Mindful connections: With limited gatherings this year, we have the opportunity to shift to quality connections over quantity. This may allow us to move beyond small talk and make some lasting memories. Being mindful about conversation topics will contribute to a more pleasant environment. Instead of inquiring about typical life milestones (school, work, relationship status, when children are expected) or politics that can be met with an uncomfortable and defensive reaction try neutral conversation starters like “What’s new?”, “How have you been holding up?”, “Read/watched anything interesting lately?”

Mindful consumption: Here in the South we know the food makes the holiday. Enjoy all your favorite goodies while listening to your body when you are full or when the cocktails begin to work their magic. Mindfully consuming will allow you to be more present and fully enjoy the meals that were so carefully prepared. Thanking the cook by telling your favorite part of the meal shows you appreciate the work that went into creating the festive spread.
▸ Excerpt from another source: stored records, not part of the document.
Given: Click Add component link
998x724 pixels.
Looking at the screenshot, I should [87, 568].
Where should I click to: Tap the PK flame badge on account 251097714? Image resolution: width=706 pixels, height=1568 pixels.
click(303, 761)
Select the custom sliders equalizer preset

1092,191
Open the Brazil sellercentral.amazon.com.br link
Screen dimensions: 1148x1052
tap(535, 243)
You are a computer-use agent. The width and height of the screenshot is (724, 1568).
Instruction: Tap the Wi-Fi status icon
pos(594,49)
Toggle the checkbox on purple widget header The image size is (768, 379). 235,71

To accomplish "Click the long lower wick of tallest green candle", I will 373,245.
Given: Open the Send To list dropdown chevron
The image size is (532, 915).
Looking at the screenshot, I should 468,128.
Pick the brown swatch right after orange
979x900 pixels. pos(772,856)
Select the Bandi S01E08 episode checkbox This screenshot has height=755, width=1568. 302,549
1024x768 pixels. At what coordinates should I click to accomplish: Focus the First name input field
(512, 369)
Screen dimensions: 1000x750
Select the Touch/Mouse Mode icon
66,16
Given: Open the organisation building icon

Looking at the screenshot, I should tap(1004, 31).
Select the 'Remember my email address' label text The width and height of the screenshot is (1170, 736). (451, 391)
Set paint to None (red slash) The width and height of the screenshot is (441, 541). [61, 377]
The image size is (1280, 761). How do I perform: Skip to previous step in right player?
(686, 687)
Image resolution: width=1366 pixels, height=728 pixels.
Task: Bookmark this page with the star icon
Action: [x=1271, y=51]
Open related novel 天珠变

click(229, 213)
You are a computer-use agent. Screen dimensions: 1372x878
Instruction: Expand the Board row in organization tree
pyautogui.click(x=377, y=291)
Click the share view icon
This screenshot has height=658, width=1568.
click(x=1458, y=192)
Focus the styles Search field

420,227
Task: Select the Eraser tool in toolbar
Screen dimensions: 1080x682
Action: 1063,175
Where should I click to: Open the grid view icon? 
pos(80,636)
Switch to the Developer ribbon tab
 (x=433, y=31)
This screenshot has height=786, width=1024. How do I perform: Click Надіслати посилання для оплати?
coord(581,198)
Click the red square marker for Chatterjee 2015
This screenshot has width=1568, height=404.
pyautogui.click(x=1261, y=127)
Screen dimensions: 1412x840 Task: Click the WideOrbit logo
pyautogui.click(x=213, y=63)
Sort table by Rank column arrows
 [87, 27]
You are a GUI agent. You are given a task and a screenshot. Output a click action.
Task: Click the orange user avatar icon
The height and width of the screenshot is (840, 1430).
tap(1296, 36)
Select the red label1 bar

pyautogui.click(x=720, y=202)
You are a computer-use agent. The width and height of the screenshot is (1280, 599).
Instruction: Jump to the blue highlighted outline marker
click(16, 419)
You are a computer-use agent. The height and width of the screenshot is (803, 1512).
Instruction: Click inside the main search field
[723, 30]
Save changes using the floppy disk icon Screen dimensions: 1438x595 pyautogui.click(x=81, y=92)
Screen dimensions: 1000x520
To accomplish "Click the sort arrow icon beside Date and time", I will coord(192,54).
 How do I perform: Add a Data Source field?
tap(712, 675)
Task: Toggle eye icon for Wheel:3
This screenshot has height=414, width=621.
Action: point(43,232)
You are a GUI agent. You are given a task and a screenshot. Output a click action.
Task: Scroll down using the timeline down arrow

Mindful movement: WIth colder weather moving in it is tempting to stay snuggled up watching merry movies but make sure you take breaks for some functional fitness to get your heart hate up and endorphins flowing. Keeping any physical fitness routines you have already established will be helpful for your mental health as well as your physical health. Weather permitting, getting outside for regular walks and fresh air should keep the stink off.

Mindful media: Media has such a strong hold on us - especially in times of covid-19 and elections. Make sure you are limiting your time consuming media. Curating a positive social media feed is key to avoiding unhealthy comparisons and self-judgment. Remember that others are only showing you their highlight reels. Being mindful about what you contribute to social media is just as important as what you are consuming on social media.

The holidays are the perfect time to be more intentional in our daily habits. Not spending time on past regrets or worrying about the future isn't as simple as it sounds but when practiced will allow us to live more intentionally aligned with our values. Being more mindful of the present moment this holiday season will allow you to connect with yourself and others in a new light.